Kepekaan kita akan menolong kita untuk merespon keadaan yang ada
di sekitar kita, tapi kepekaan saja belumlah cukup, harus disertai dengan
ketulusan dan keikhlasan untuk bertindak positif. Kepekaan tanpa ketulusan dan
keikhlasan akan membuat kita menjadi manusia-manusia cuek dengan lingkungan
bahkan dengan sesama kita yang membutuhkan perhatian, maka tidak ada yang dapat
disebut seperasaan dan sepenanggungan. Akan ada orang yang tertawa diatas
penderitaan orang lain dan yang menangis di balik kebahagiaan yang sedang
dialami oleh orang-orang yang ada disekitar kita bahkan orang yang paling dekat
dengan kita.
Ketulusann dan keikhlasan kita akan menolong orang yang sedang
berada dalam kesusahan, tekanan, sehingga menjadikan masalahnya menjadi bagian
yang harus kita selesaikan bersama. Ketika kita melayani orang yang sedang
berkesusahan atau menanggung beban berat, kita sudah melakukan yang terbaik
untuk Tuhan (bdk. Mat. 25:40, 45). Tetapi jika kita tahu bagaimana kita harus
berbuat baik tetapi tidak melakukan, kita berdosa di hadapan Tuhan (bdk. Yak.
4:17).
C.
CONCLUSION
Ketika Jemaat atau umat Tuhan tidak lagi
memiliki rasa empati dan simpati, tidak ada kepekaan dalam kerelaan dan
ketulusan bagi sesamanya, yang ada kemudian adalah berusaha mempertahankan
kepentingan diri sendiri, egoisme, dan tidak peduli dengan lingkungan
sekitarnya. mereka tidak akan pernah merasakan luka dan kepedihan atau
kesusahan yang dialami oleh sesamanya, mereka akan terus tertawa di balik
pilunya suara tangisan, maka akan sulit menciptakan keadilan dan keseimbangan
dalam kehidupan bersama, baik dalam jemaat, lingkungan dan masyarakat di mana
kita berada.
Sebaliknya, jika kesadaran kita dibangun
berdasarkan pada pengakuan bahwa kita juga membutuhkan orang lain, lalu kita
berusaha untuk membangun hormony dengan sesama kita dengan memberi perhatian
dan ikut merasakan apa yang dirasakan oleh orang lain, maka itu akan
memperindah kehidupan kita dan mempercatik hubungan dengan sesama. Beban kita
menjadi ringan karena ada orang lain yang siap untuk menolong, menanggung beban
kita karena iman dan kercayaan kepada Tuhan. Tumbuh kepedulian untuk
bersama-sama dalam suka maupun dalam duka, dalam tertawa maupun dalam menangis.
D.
APPLICATION
Untuk mengimplementasikan kehidupan yang
harmonis dalam komunitas dan masyarakat di mana kita berada, kita sebagai umat
Tuhan, mari kita tumbuhkan rasa empati dan simpati, tumbuhkan rasa kepekaan
yang disertai dengan keikhlasan dan ketulusan dalam hidup bersama.
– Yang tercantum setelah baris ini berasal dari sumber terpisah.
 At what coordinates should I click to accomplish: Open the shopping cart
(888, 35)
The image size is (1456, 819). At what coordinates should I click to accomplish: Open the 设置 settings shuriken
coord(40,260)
Kita peduli dengan sesama yang sedang dalam
kesusahan, berarti kita sedang memperingan beban mereka dan kita telah berbagi
kebahagiaan dengan mereka. Inilah yang kita maksudkan dengan memperindah
kehidpan dan mempercanti hubungan dengan sesama. “Bersukacitalah dengan orang yang bersukacita, dan menangislah dengan
orang yang menangis!.” (Roma 12:15). (290117: Ketut Mardiasa).